> The task
Write the data below out in full, exactly as it stands.

> Extracted data

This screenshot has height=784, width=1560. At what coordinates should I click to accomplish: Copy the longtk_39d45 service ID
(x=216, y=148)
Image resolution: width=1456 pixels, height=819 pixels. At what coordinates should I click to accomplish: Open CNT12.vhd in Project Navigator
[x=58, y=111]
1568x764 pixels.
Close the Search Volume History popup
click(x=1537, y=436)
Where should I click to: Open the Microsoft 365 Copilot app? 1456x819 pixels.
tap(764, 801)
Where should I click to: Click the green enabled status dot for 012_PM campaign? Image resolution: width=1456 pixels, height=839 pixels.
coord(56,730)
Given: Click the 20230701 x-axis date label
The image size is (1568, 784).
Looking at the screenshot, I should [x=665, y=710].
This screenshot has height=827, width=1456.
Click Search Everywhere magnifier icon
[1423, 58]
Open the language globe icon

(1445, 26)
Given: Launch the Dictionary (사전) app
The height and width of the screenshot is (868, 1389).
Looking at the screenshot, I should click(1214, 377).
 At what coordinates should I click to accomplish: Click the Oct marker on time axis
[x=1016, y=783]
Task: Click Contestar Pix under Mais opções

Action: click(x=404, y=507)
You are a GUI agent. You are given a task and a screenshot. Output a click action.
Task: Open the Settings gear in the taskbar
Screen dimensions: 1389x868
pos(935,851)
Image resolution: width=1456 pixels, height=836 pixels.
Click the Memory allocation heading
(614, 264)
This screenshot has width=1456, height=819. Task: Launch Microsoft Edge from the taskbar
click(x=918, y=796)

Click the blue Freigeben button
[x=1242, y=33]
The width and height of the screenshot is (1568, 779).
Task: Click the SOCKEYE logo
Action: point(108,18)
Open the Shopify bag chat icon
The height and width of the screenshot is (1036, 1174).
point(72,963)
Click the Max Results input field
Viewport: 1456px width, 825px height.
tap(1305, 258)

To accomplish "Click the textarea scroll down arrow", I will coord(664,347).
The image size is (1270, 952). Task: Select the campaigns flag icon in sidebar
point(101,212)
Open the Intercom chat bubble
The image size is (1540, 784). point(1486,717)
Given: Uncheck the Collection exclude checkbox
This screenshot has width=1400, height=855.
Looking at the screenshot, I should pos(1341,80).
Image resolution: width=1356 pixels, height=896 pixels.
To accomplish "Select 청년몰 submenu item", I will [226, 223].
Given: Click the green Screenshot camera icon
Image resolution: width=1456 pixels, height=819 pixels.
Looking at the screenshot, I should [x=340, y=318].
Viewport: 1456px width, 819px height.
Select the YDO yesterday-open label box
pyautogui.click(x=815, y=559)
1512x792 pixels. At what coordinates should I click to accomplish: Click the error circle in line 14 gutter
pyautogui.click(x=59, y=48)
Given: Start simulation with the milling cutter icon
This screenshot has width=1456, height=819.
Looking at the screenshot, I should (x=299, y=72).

> Solution
This screenshot has height=784, width=1560. At what coordinates should I click to accomplish: Copy the longtk_39d45 service ID
(x=216, y=148)
Image resolution: width=1456 pixels, height=819 pixels. At what coordinates should I click to accomplish: Open CNT12.vhd in Project Navigator
[x=58, y=111]
1568x764 pixels.
Close the Search Volume History popup
click(x=1537, y=436)
Where should I click to: Open the Microsoft 365 Copilot app? 1456x819 pixels.
tap(764, 801)
Where should I click to: Click the green enabled status dot for 012_PM campaign? Image resolution: width=1456 pixels, height=839 pixels.
coord(56,730)
Given: Click the 20230701 x-axis date label
The image size is (1568, 784).
Looking at the screenshot, I should [x=665, y=710].
This screenshot has height=827, width=1456.
Click Search Everywhere magnifier icon
[1423, 58]
Open the language globe icon

(1445, 26)
Given: Launch the Dictionary (사전) app
The height and width of the screenshot is (868, 1389).
Looking at the screenshot, I should click(1214, 377).
 At what coordinates should I click to accomplish: Click the Oct marker on time axis
[x=1016, y=783]
Task: Click Contestar Pix under Mais opções

Action: click(x=404, y=507)
You are a GUI agent. You are given a task and a screenshot. Output a click action.
Task: Open the Settings gear in the taskbar
Screen dimensions: 1389x868
pos(935,851)
Image resolution: width=1456 pixels, height=836 pixels.
Click the Memory allocation heading
(614, 264)
This screenshot has width=1456, height=819. Task: Launch Microsoft Edge from the taskbar
click(x=918, y=796)

Click the blue Freigeben button
[x=1242, y=33]
The width and height of the screenshot is (1568, 779).
Task: Click the SOCKEYE logo
Action: point(108,18)
Open the Shopify bag chat icon
The height and width of the screenshot is (1036, 1174).
point(72,963)
Click the Max Results input field
Viewport: 1456px width, 825px height.
tap(1305, 258)

To accomplish "Click the textarea scroll down arrow", I will coord(664,347).
The image size is (1270, 952). Task: Select the campaigns flag icon in sidebar
point(101,212)
Open the Intercom chat bubble
The image size is (1540, 784). point(1486,717)
Given: Uncheck the Collection exclude checkbox
This screenshot has width=1400, height=855.
Looking at the screenshot, I should pos(1341,80).
Image resolution: width=1356 pixels, height=896 pixels.
To accomplish "Select 청년몰 submenu item", I will [226, 223].
Given: Click the green Screenshot camera icon
Image resolution: width=1456 pixels, height=819 pixels.
Looking at the screenshot, I should [x=340, y=318].
Viewport: 1456px width, 819px height.
Select the YDO yesterday-open label box
pyautogui.click(x=815, y=559)
1512x792 pixels. At what coordinates should I click to accomplish: Click the error circle in line 14 gutter
pyautogui.click(x=59, y=48)
Given: Start simulation with the milling cutter icon
This screenshot has width=1456, height=819.
Looking at the screenshot, I should (x=299, y=72).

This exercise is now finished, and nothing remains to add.